Packaged baked tofu is the vegetarian equivalent of rotisserie chicken. You can buy it and do about a gazillion different things with it. Yes, a gazillion. I’ve counted. Throw a slab of it on a bun and top it with slaw, cube it and put it in salad, add it to a veggie stir fry, eat it as-is–it’s so versatile! Back in the day, before this whole food blogging thing, I used to always keep a package or two in the fridge for quick dinners when I didn’t feel like cooking.
I had the idea to do this Peanutty Quinoa Bowl recipe with store-bought baked tofu, but then I forgot to buy it. It actually wasn’t my fault–Whole Foods keeps moving things around and the baked tofu wasn’t where it used to be and when it wasn’t in its usual place, I was totally thrown off and forgot about it. Oops! Driving all the way back to Whole Foods for a package of tofu seemed silly, so I thought, hey, I’ll make my own baked tofu!
This recipe is similar to my Baked Barbecue Tofu, but the whole barbecue sauce thing can be a little bit limiting. Do you want barbecue sauce in your stir fry or salad? Maybe not. If you’re still skeptical about tofu, try it baked–really, I think you’ll change your mind. It’s marinated so it’s flavorful, not bland. Using a tofu press helps the tofu absorb as much of the marinade as possible. Baking it makes it chewy, not mushy. Barbecue tofu is awesome, but this baked tofu recipe has a savory Asian-inspired flavor that makes it work in a variety of dishes–stir fries, salads, and especially Peanutty Quinoa Bowls.
Peanutty Quinoa Bowls? Yes! These are so easy. You toss some quinoa and some veggies with peanut sauce and serve it with a few slices of baked tofu (either homemade or store-bought). You can do this! This recipe makes two servings; if you’re not sharing, throw the second bowl in the fridge and eat it tomorrow.
Peanutty Quinoa Bowls
Quinoa and veggies tossed with homemade peanut sauce and topped with baked tofu.
- 1/2 cup quinoa
- 1 teaspoon olive oil
- 1 small red bell pepper, seeded and diced
- 1 small broccoli crown, broken into florets
- 2 tablespoons peanut butter
- 1 tablespoon fresh lime juice
- 1 tablespoon water
- 1 teaspoon tamari (or soy sauce)
- 1/2 teaspoon brown sugar or coconut sugar
- 1/2 teaspoon freshly grated ginger
- Salt and pepper to taste
- 4 slices baked tofu
- 2 tablespoons chopped roasted peanuts
- Cook the quinoa in water or vegetable broth according to package directions. While the quinoa is cooking, heat the olive oil in a medium skillet over medium-high heat. Add the red pepper and cook for about 3 minutes, until softened. Transfer to a large bowl. Add the broccoli to the skillet with 2 tablespoons of water. Cover and steam for about 2 minutes, or until the broccoli is tender. Transfer the broccoli to the bowl with the pepper.

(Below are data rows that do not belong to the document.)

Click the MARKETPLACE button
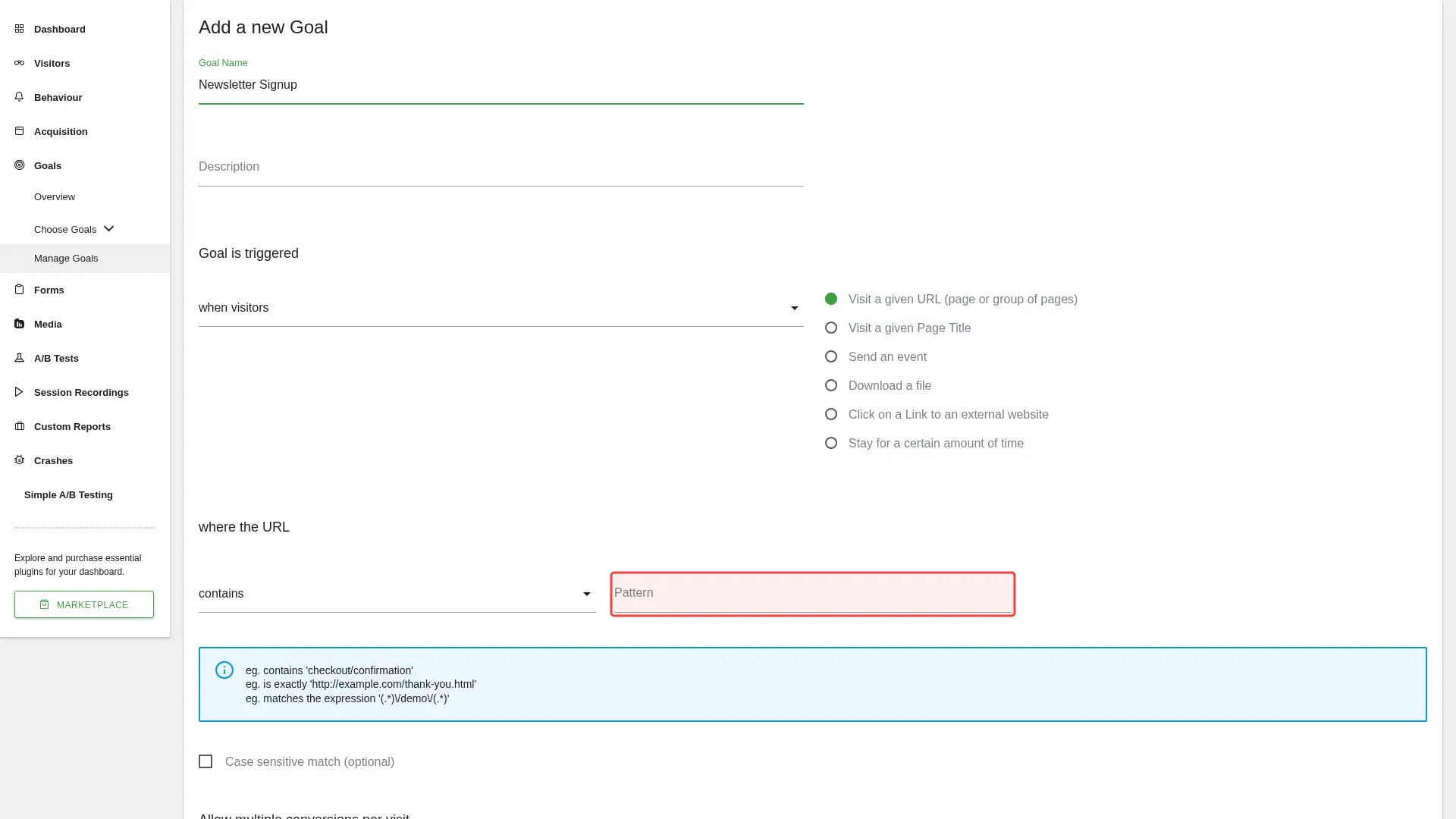 (83, 604)

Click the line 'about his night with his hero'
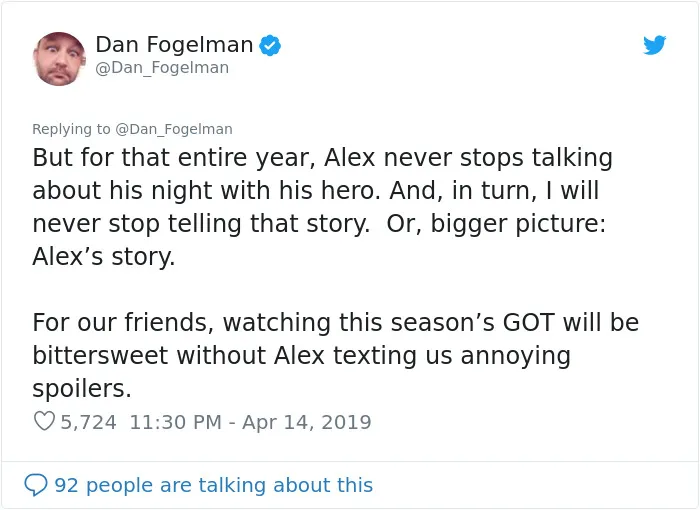pyautogui.click(x=316, y=191)
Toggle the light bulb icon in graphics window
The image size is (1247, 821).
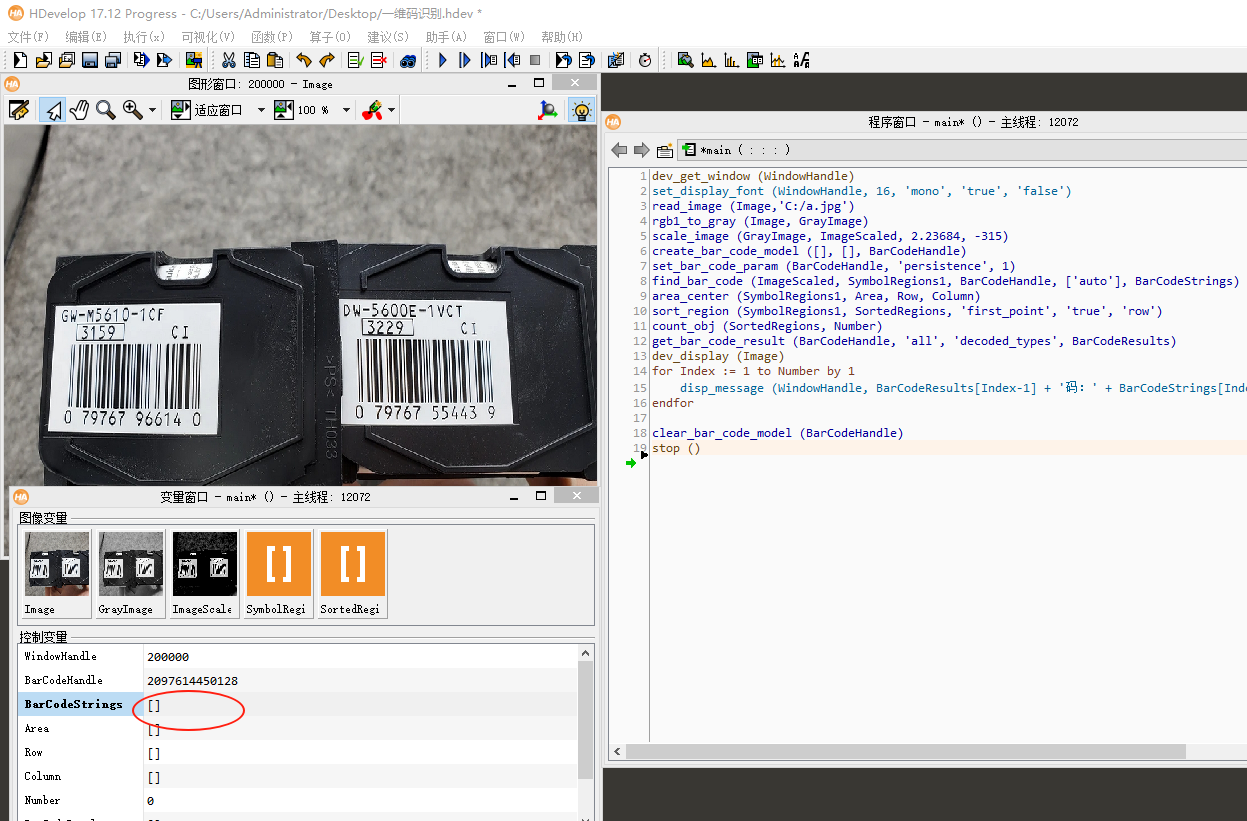581,110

- Whisk the peanut butter, lime juice, water, tamari, sugar, and ginger in a small bowl. When the quinoa is done, transfer it to the bowl with the veggies and toss everything with the peanut sauce. Season with salt and pepper to taste. Divide the quinoa into 2 bowls, then top each with 2 slices of tofu and a tablespoon of chopped peanuts.
This marinated baked tofu is the perfect addition to stir fries, salads, and veggie bowls.
- 3 tablespoons tamari (or soy sauce)
- 1 tablespoon maple syrup
- 1 tablespoon olive oil
- 1 clove garlic, minced
- A pinch or two of freshly ground pepper
- 1 (15-ounce) package extra-firm tofu, drained, pressed for 30 minutes, and cut into 8 slices (use a tofu press for best results)
- Whisk together the tamari, maple syrup, olive oil, garlic, and pepper in a small baking dish. Place the tofu in the dish and let it marinate for about 30 minutes, flipping the tofu over after about 15 minutes. The tofu should soak up almost all of the marinade.
- Preheat oven to 400ºF. Spray a baking sheet with oil or cooking spray or line it with parchment paper; place the tofu on the baking sheet and bake for about 40 minutes, or until edges are dark and tofu is chewy, turning tofu over halfway through cooking time.